Locals oppose China’s plan to shift embassy in London

London: China’s decision to move its British embassy from London upmarket West end to the less glitzy East did not go well with the locals in the area.

The new mission will be built at the former Royal Mint, just a stone’s throw away from the city’s original 19th century Chinatown.

Just behind the former Royal Mint are the residential streets of Tower Hamlets where four in 10 residents are Muslim, the highest proportion than in any other borough in the United Kingdom.

The residents have said that the embassy isn’t welcome until Beijing stops its alleged mistreatment of Muslims in China.

China is believed to have detained up to two million Uyghurs and other Muslim minorities in internment camps in the far-western region of Xinjiang.

Beijing’s mission is planning to refurbish the building and establish its biggest diplomatic mission in the world at the site, set just back from the River Thames on the outskirts of London’s financial center, CNN News reported.

I’m very perplexed as to why the People’s Republic of China would want to be on the edges of a neighborhood that is so multi-ethnic, multi-religious. The Muslim community has a large base here,” said Mo Rakib, a Muslim resident who is active in community affairs.

“The Muslim community is very linked with each other, regardless of what part of the world we’re from. There’s always a feeling of affinity from one community to the other based on shared values and faith. And that’s no different for the Uyghur community,” Mo said.

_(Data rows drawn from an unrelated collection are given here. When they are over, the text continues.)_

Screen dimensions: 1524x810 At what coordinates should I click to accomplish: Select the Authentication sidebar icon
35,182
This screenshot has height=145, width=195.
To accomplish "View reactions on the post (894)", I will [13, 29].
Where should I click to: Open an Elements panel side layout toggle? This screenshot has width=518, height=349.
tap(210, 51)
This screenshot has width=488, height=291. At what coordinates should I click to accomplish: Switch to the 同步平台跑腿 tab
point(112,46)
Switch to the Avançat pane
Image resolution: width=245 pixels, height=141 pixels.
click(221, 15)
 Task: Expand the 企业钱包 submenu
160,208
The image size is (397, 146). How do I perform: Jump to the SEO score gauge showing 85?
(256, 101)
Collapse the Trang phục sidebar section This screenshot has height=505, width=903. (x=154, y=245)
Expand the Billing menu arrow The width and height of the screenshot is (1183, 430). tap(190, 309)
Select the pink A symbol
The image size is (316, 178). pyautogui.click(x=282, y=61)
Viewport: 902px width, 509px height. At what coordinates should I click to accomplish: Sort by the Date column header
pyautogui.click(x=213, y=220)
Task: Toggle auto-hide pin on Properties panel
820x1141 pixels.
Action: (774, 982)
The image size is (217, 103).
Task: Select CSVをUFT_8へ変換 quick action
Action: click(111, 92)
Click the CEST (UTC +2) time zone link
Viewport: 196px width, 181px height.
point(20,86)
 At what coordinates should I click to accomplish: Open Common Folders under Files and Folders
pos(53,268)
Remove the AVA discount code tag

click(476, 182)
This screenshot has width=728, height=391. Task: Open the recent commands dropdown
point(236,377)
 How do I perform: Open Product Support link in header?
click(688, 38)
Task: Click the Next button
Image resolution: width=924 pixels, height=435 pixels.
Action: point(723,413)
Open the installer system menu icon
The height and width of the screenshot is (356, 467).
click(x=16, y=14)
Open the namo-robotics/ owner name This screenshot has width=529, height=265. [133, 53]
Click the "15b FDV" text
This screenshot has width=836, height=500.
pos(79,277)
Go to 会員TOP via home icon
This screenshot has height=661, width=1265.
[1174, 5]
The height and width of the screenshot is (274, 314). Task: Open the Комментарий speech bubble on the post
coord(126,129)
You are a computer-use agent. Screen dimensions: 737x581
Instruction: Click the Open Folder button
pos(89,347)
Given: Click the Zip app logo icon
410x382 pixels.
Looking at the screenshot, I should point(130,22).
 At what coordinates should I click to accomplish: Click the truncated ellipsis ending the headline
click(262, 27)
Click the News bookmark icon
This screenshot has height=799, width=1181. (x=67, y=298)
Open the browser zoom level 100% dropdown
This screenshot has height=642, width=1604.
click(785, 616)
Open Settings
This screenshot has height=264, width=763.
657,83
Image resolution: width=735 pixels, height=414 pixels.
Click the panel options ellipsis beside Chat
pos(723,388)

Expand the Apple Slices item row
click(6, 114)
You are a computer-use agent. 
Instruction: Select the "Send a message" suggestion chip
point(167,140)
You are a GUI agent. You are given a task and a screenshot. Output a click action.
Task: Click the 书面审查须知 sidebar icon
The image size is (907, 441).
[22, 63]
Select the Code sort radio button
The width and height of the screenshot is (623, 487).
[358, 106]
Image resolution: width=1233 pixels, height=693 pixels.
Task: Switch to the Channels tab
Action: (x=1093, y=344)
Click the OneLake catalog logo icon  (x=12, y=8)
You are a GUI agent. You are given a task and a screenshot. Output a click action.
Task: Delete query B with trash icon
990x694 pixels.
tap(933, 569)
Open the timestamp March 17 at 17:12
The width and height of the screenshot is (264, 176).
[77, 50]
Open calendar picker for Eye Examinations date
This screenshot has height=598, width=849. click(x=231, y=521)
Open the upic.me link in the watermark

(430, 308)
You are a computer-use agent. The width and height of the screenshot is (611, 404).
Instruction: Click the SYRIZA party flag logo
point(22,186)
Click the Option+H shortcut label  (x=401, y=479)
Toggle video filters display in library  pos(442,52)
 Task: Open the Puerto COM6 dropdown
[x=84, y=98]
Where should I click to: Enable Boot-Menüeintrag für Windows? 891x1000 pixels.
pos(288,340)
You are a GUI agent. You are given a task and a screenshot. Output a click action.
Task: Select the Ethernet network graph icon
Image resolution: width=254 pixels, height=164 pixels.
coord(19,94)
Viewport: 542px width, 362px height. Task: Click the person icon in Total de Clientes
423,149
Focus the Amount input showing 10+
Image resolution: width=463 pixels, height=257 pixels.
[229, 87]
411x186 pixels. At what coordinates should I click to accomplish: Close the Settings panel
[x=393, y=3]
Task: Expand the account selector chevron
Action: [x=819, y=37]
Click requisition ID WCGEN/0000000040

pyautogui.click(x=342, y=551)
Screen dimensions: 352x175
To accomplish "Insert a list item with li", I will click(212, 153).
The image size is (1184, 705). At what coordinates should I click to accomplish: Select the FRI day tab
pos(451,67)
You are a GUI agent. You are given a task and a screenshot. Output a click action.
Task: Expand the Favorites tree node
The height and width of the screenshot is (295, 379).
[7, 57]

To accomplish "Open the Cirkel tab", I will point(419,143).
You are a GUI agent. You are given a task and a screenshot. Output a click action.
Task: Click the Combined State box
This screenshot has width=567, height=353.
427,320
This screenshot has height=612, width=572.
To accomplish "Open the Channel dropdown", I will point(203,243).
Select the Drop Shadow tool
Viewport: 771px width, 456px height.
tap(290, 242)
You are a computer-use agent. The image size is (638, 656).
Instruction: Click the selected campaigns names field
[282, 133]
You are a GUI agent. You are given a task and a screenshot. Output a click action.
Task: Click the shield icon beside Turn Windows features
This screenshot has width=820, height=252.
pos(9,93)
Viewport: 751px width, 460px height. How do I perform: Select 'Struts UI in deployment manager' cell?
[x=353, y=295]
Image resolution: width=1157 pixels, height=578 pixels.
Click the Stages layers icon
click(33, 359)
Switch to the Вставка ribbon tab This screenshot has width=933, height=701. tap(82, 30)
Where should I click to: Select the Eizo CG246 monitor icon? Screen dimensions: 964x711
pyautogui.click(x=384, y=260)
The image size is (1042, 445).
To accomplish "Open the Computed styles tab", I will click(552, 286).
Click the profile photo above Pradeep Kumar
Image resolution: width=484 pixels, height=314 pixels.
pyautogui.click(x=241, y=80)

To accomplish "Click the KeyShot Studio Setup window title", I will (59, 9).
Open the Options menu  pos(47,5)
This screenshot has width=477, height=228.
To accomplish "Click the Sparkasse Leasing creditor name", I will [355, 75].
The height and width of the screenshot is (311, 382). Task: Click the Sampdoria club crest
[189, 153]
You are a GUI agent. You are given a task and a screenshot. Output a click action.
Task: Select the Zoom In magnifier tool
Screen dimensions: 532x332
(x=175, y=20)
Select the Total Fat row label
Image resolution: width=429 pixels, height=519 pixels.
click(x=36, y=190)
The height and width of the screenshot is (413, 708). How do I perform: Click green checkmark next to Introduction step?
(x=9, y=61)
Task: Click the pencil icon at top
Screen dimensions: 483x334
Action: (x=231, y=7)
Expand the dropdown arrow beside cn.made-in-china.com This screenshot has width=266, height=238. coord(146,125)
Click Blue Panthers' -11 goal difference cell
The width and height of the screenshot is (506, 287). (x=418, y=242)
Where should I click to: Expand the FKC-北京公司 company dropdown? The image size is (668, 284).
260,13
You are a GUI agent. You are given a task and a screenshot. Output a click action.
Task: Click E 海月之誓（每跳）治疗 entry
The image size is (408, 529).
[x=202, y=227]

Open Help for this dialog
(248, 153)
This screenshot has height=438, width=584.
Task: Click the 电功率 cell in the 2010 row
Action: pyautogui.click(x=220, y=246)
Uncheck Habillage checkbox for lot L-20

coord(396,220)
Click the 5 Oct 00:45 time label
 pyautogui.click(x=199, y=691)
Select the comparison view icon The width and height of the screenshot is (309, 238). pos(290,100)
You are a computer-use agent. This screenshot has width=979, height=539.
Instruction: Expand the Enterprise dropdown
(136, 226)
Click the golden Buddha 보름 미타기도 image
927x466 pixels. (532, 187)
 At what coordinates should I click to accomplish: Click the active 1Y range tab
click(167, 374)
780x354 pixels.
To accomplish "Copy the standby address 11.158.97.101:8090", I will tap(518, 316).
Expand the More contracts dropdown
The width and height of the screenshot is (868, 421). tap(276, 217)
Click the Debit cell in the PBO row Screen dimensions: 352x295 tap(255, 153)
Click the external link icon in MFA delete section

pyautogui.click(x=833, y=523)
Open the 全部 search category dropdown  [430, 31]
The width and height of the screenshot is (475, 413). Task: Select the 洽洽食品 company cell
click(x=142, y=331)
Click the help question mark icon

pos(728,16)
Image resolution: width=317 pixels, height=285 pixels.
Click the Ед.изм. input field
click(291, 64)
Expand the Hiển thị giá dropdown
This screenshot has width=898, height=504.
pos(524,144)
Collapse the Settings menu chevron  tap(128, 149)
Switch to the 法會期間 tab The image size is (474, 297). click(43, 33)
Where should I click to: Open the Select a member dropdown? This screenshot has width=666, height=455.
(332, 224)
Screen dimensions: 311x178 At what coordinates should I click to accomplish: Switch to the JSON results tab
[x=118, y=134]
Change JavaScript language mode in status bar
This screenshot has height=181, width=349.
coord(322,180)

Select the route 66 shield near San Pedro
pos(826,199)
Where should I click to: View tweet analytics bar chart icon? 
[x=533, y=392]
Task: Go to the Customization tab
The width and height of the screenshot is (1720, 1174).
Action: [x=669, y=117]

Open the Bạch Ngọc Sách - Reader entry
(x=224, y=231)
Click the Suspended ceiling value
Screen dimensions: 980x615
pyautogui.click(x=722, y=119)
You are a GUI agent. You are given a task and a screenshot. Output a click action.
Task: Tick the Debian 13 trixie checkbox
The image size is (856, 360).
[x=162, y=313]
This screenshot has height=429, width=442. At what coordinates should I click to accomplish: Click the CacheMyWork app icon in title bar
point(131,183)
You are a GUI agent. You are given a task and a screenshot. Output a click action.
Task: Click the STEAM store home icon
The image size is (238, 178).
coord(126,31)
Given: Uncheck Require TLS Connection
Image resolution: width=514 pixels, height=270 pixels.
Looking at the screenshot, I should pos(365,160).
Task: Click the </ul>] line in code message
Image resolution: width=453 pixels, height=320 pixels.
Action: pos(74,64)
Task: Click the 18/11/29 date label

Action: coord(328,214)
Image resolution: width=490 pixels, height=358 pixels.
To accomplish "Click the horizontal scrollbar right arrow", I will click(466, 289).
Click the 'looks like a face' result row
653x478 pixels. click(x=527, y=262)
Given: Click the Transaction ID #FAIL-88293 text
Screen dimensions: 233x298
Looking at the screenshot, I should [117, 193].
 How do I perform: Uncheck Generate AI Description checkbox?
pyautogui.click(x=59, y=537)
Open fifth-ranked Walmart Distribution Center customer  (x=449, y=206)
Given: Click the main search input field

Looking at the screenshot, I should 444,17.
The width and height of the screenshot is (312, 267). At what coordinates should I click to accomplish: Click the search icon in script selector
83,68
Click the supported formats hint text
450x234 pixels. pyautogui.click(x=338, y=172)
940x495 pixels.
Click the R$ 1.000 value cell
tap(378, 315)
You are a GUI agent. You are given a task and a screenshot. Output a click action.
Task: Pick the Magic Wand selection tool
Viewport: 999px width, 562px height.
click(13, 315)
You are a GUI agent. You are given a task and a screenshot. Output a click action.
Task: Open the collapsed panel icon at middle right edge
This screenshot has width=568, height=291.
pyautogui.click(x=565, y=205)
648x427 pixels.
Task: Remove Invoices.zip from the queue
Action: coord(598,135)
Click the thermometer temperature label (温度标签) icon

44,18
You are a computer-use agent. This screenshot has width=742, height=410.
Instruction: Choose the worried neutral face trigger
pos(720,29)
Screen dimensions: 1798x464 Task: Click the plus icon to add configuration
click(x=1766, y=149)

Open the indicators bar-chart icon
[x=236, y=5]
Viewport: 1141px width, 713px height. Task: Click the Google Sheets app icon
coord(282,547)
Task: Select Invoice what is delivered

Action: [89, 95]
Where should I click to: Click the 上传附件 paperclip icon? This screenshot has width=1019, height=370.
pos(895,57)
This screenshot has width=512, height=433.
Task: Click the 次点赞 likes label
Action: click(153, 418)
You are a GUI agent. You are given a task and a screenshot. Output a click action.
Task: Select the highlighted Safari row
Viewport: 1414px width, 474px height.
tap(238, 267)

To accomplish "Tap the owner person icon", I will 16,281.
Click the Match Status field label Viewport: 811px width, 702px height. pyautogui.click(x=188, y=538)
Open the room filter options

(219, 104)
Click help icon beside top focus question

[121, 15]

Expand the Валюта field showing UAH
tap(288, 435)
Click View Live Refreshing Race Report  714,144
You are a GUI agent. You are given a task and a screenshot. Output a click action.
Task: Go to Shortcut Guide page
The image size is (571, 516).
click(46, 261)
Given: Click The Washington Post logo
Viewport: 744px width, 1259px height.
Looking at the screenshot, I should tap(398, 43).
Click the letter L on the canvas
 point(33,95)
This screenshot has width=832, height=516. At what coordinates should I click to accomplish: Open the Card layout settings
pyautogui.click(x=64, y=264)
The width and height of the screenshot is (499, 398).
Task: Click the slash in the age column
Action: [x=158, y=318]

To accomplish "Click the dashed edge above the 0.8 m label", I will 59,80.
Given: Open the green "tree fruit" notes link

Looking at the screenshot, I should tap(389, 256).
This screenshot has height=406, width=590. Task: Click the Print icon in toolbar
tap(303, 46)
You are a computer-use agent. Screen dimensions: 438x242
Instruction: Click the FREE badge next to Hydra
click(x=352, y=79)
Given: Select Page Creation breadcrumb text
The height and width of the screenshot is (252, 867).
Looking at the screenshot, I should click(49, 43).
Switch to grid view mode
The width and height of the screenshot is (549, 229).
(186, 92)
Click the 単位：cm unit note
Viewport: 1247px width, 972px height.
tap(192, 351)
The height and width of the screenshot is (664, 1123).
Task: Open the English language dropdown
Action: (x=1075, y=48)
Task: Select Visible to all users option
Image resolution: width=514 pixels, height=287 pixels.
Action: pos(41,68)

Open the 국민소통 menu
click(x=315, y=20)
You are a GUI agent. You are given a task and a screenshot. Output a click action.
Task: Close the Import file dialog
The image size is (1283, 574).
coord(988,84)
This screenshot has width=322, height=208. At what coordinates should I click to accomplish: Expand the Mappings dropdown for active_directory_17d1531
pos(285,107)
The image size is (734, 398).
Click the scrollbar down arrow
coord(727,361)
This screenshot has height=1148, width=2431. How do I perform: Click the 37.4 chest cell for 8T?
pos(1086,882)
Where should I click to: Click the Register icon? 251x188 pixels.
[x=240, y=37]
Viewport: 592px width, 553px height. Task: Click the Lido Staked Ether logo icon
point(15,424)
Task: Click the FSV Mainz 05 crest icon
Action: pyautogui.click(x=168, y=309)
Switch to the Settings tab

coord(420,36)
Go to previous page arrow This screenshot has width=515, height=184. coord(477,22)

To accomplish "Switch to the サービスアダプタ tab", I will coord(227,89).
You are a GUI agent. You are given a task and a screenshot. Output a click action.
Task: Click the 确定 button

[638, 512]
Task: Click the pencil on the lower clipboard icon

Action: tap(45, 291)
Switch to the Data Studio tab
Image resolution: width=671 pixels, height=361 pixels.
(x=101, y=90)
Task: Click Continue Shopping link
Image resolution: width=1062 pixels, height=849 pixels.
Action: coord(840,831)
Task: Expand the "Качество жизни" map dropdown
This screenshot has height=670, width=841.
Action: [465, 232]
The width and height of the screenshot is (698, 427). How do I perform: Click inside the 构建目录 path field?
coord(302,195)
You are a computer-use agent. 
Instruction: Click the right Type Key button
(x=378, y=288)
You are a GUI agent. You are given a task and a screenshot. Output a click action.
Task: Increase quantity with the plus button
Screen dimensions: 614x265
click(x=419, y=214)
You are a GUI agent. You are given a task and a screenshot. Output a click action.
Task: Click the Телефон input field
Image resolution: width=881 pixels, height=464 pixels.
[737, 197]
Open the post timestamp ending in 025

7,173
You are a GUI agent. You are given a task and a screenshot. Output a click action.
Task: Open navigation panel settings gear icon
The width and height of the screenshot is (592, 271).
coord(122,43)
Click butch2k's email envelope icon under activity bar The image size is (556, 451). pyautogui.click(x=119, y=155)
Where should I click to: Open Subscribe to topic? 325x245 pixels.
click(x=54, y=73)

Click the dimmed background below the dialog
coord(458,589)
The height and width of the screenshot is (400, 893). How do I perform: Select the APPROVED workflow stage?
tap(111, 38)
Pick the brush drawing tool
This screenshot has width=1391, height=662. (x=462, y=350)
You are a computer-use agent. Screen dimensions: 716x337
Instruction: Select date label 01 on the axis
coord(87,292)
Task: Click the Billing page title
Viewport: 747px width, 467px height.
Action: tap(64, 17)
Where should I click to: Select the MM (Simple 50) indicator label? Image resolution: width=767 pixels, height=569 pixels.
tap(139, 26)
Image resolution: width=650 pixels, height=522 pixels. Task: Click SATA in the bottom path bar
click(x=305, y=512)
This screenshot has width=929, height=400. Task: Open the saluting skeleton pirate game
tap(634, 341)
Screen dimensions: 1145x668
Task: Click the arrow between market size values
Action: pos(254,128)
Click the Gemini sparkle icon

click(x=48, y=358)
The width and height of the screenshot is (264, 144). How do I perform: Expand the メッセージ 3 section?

Some local opposition councilors say that they too are concerned about the implications of the embassy’s move and want the issue debated at council meetings. But they don’t outright oppose the mission coming into their neighborhood.

Rabina Khan was one of several local councilors who, at a council meeting Wednesday, tried to introduce an emergency motion, usually reserved for urgent matters, on China.

It was rejected due to time constraints, the mayor’s office told CNN, adding it would discuss the issue at the next meeting in November.

The motion calls on the council to send a letter to Chinese Ambassador Liu Xiaoming expressing its concerns over the country’s treatment of Uyghurs and other Muslims, as well as its clampdown on pro-democracy protesters in Hong Kong.

“What we want is to send a message to China that if they move here, they need to be aware that our borough — in all of its diversity — is a place where we’re very proud to stand up for human rights,” Khan said.

Xinjiang is home to around 10 million Uyghurs. The Turkic Muslim group, which makes up around 45 percent of Xinjiang’s population, has long accused China’s authorities of cultural, religious, and economic discrimination.

About seven percent of the Muslim population in Xinjiang has been incarcerated in an expanding network of “political re-education” camps, according to US officials and UN experts.

Classified documents known as the China Cables, accessed last year by the International Consortium of Investigative Journalists, threw light on how the Chinese government uses technology to control Uighurs worldwide.

China put a million or more Uyghurs and other Muslim minorities into detention camps and prisons in Xinjiang over the last three years under President Xi Jinping’s directives to “show absolutely no mercy in the struggle against terrorism, infiltration, and separatism“, revealed the documents released in US media.

However, China regularly denies such mistreatment and says the camps provide vocational training.

Uyghur activists and human rights groups have countered that many of those held are people with advanced degrees and business owners who are influential in their communities and have no need for any special education.

People in the internment camps have described being subjected to forced political indoctrination, torture, beatings, and denial of food and medicine, and say they have been prohibited from practicing their religion or speaking their language.

Now, as Beijing denies these accounts, it also refuses to allow independent inspections into the regions, at the same time, which further fuels reports related to China’s atrocities on the minority Muslims.